Within the material below, transcribe exactly the lines from the one holding "Vacatures (1579, 12)" through the one holding "[Follow on X] (293, 1642)", keeping both ends and skipping the rest.

*** MATERIAL FOR THIS EXERCISE

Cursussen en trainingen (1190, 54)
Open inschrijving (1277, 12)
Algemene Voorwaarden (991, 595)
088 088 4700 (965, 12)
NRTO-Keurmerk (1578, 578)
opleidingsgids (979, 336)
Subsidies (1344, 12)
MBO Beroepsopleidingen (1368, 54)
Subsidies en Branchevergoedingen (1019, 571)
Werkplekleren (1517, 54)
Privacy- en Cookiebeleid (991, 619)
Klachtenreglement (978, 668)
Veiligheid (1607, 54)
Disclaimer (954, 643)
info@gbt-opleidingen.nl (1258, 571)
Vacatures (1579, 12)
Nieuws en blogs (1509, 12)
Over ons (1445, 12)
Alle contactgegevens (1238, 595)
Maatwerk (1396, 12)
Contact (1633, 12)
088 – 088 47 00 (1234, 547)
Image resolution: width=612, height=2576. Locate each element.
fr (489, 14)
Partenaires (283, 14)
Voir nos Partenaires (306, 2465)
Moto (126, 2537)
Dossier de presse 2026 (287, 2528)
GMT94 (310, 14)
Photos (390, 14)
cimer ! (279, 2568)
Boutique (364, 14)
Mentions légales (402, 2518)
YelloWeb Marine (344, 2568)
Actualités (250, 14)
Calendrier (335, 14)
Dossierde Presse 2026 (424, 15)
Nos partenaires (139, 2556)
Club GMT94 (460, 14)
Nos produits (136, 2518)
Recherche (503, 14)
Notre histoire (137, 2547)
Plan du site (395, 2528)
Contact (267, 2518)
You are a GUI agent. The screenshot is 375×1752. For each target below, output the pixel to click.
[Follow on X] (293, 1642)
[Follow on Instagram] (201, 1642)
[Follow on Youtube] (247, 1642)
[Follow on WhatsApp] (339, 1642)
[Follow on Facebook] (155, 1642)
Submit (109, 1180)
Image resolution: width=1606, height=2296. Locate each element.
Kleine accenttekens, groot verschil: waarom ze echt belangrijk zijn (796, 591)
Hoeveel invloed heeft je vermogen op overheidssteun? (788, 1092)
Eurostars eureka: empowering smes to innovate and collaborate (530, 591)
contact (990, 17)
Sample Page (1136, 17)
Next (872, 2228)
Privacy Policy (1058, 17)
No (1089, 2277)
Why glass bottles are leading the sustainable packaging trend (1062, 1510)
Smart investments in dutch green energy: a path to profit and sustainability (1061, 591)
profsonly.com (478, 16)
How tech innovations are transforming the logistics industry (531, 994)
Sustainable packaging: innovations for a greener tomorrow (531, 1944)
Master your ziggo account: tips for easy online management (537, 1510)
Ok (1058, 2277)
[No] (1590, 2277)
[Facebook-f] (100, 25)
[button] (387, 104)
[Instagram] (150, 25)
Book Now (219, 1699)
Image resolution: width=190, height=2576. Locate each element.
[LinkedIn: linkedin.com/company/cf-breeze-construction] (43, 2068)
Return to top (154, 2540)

******

◆ **RESPONSE FOR THIS EXERCISE**
Vacatures (1579, 12)
Nieuws en blogs (1509, 12)
Over ons (1445, 12)
Alle contactgegevens (1238, 595)
Maatwerk (1396, 12)
Contact (1633, 12)
088 – 088 47 00 (1234, 547)
Image resolution: width=612, height=2576. Locate each element.
fr (489, 14)
Partenaires (283, 14)
Voir nos Partenaires (306, 2465)
Moto (126, 2537)
Dossier de presse 2026 (287, 2528)
GMT94 (310, 14)
Photos (390, 14)
cimer ! (279, 2568)
Boutique (364, 14)
Mentions légales (402, 2518)
YelloWeb Marine (344, 2568)
Actualités (250, 14)
Calendrier (335, 14)
Dossierde Presse 2026 (424, 15)
Nos partenaires (139, 2556)
Club GMT94 (460, 14)
Nos produits (136, 2518)
Recherche (503, 14)
Notre histoire (137, 2547)
Plan du site (395, 2528)
Contact (267, 2518)
You are a GUI agent. The screenshot is 375×1752. For each target below, output the pixel to click.
[Follow on X] (293, 1642)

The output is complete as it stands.